Thursday, June 23, 2011

Obama administration revises insurance appeal rules - to benefit insurers

Kaiser Health News

The Obama administration announced Wednesday that it is scaling back some of its earlier rules under the 2010 health law that governed consumers' right to appeal denials by health plans, disappointing patient advocates and earning praise from industry groups.

The health overhaul gives members in group and individual health plans the right – many for the first time -- to appeal the denial of coverage to an independent review panel. But the administration's new rules provide beneficiaries less time to prepare their appeal, less information about why their claim was denied and limit what type of denials can be challenged.

A spokesman for America's Health Insurance Plans, which had pressed the administration for changes, said the trade group was still reviewing the 95-page document, but the group's overall impression was positive.

"The new regulations take important steps to simplify and streamline the appeals process so that patients can receive the most accurate and timely decision about their medical claims," said the spokesman, Robert Zirkelbach.

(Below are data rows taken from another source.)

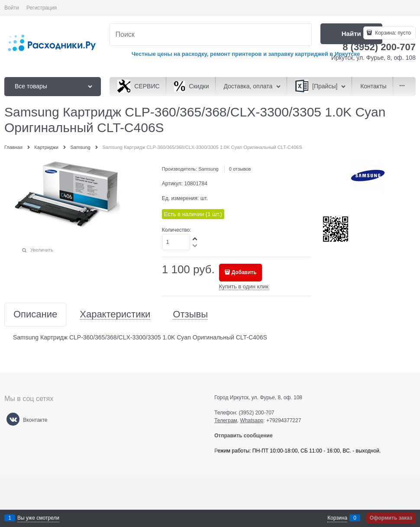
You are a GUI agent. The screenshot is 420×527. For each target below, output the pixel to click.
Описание (35, 314)
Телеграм (226, 420)
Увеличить (42, 250)
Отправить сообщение (247, 436)
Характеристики (115, 314)
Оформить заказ (391, 518)
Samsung (208, 169)
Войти (12, 8)
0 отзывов (240, 169)
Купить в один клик (244, 286)
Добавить (244, 272)
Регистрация (42, 8)
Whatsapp (252, 420)
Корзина (337, 518)
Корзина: (392, 33)
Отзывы (190, 314)
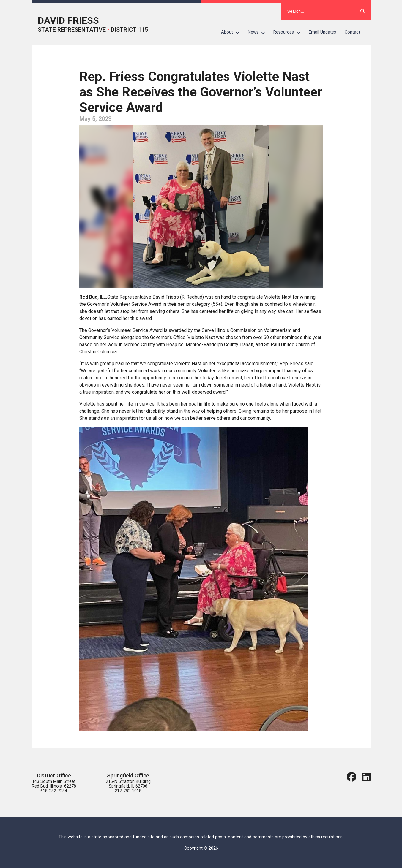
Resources (289, 32)
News (258, 32)
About (232, 32)
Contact (352, 32)
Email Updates (322, 32)
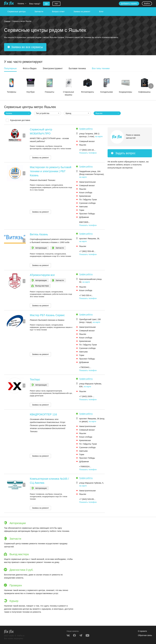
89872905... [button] (84, 222)
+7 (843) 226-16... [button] (87, 150)
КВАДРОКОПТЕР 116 (43, 414)
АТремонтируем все (42, 275)
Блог (101, 11)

Stephen Finan, senior policy director at the American Cancer Society Cancer Action Network, said Wednesday's announcement would have the opposite effect. "Transparency and independence are critical to ensure that a fair and objective appeal is conducted," he said. "Unfortunately, there are numerous barriers and burdens placed on the consumer that could prevent a timely and objective resolution to a denial."


Comment:
By Don McCanne, MD

Was reform intended to benefit patients or insurers? As the reform process evolved, the insurers were dictating the policies. Understandably, they took care of their own interests first. Their lack of concern for patients is confirmed by the fact that their policies will leave 23 million people without any coverage and tens of millions more with inadequate coverage.

Officials of the Obama administration, along with leaders in Congress, were complicit with the insurers during the legislative process that led to the Affordable Care Act. You might think that they would show some remorse by tailoring the provisions of the act to better benefit patients. No.

The example of the rule change for determinations involving urgent care shows where their heart is. If a patient requires urgent care, the system should be designed to ensure that the necessary care is provided immediately. Yet the contorted explanation leading to the revised rule. It is being revised to ensure that the insurers are allowed three days instead of one to make a decision. That might even save them money should the patient die in the interim.

The administration's rule: first do no harm - to the insurance company. And the patients? Who's making these rules anyway? The patients need to butt out.

What would be the appeals process for a determination of urgent care under a single payer national health program? Appeals? What are you talking about? If the patient urgently needs care, the patient gets care - now! Period.